* Work order *
The line containing "Screen dimensions: 1568x740" and every line after it to the end of the records: set those down exactly, without any pictures.

━━━━━ Available data ━━━━━

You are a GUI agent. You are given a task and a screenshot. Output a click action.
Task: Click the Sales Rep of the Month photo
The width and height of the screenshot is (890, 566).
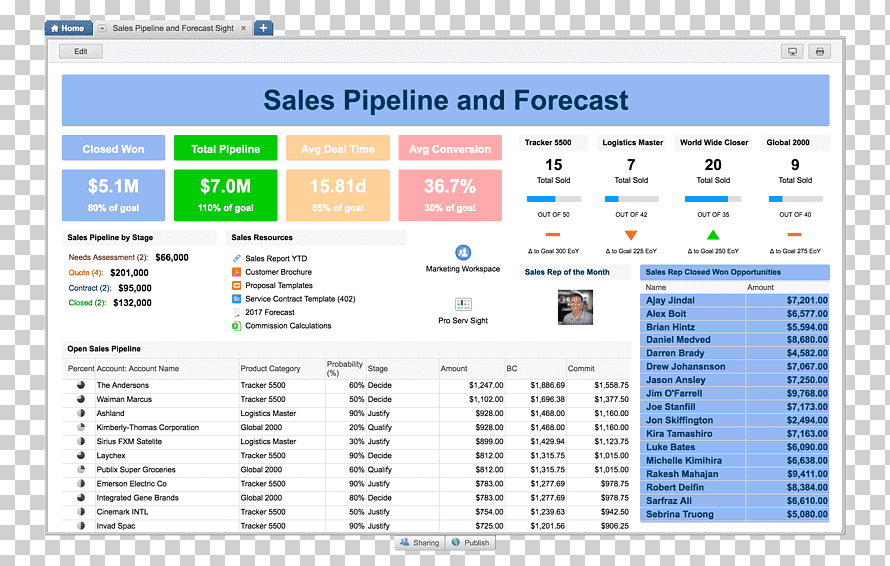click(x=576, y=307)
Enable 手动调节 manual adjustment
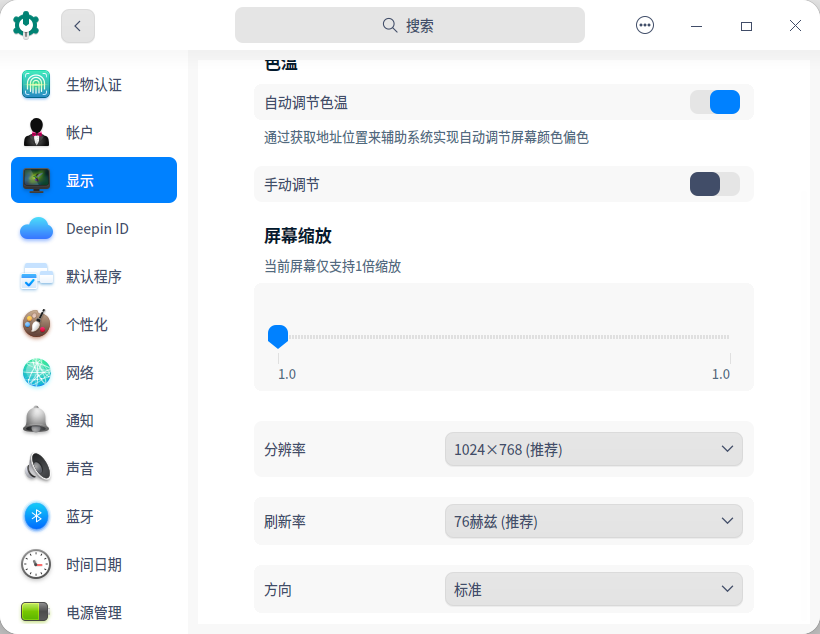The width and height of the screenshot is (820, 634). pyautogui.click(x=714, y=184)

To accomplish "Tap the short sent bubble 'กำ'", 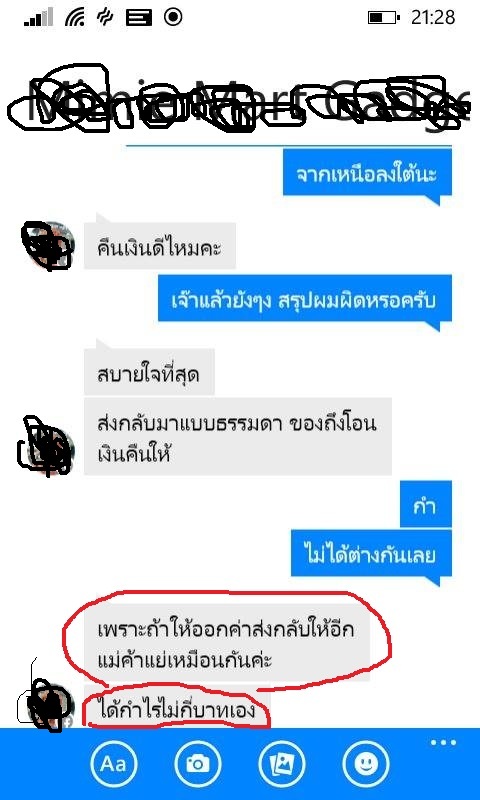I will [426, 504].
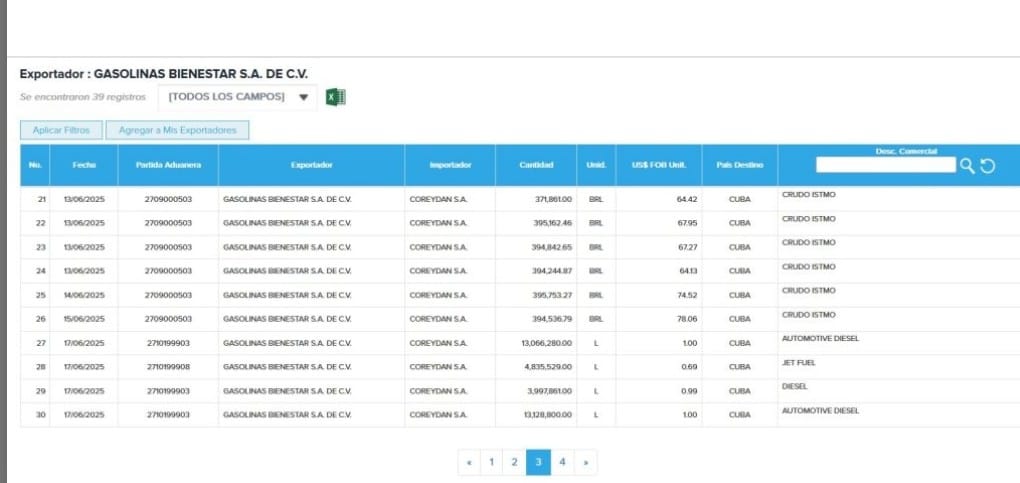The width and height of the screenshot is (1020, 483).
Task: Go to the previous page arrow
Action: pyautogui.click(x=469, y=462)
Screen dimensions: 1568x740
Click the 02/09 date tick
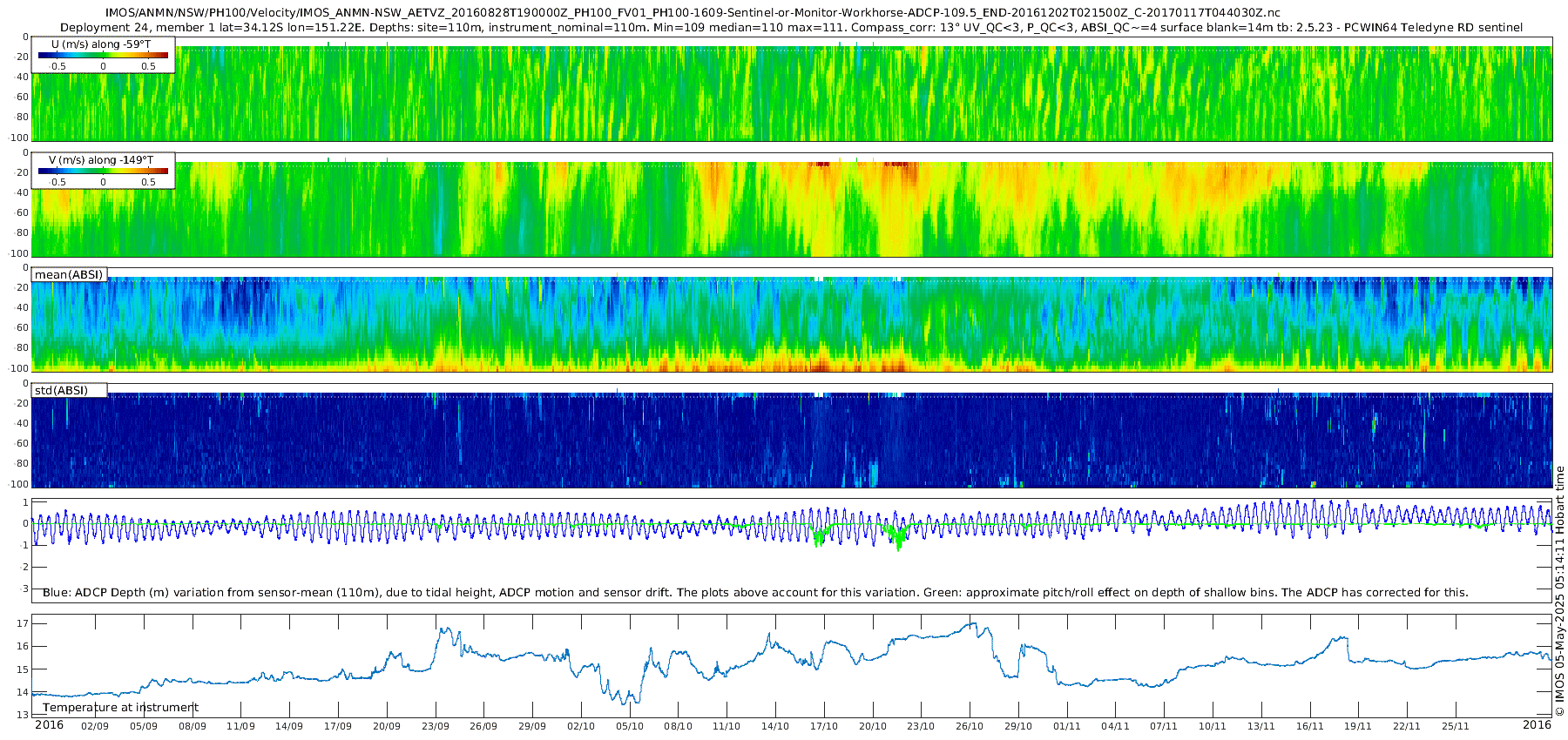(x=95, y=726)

━━━━━

* Result of this task *
Screen dimensions: 1568x740
Click the 02/09 date tick
(x=95, y=726)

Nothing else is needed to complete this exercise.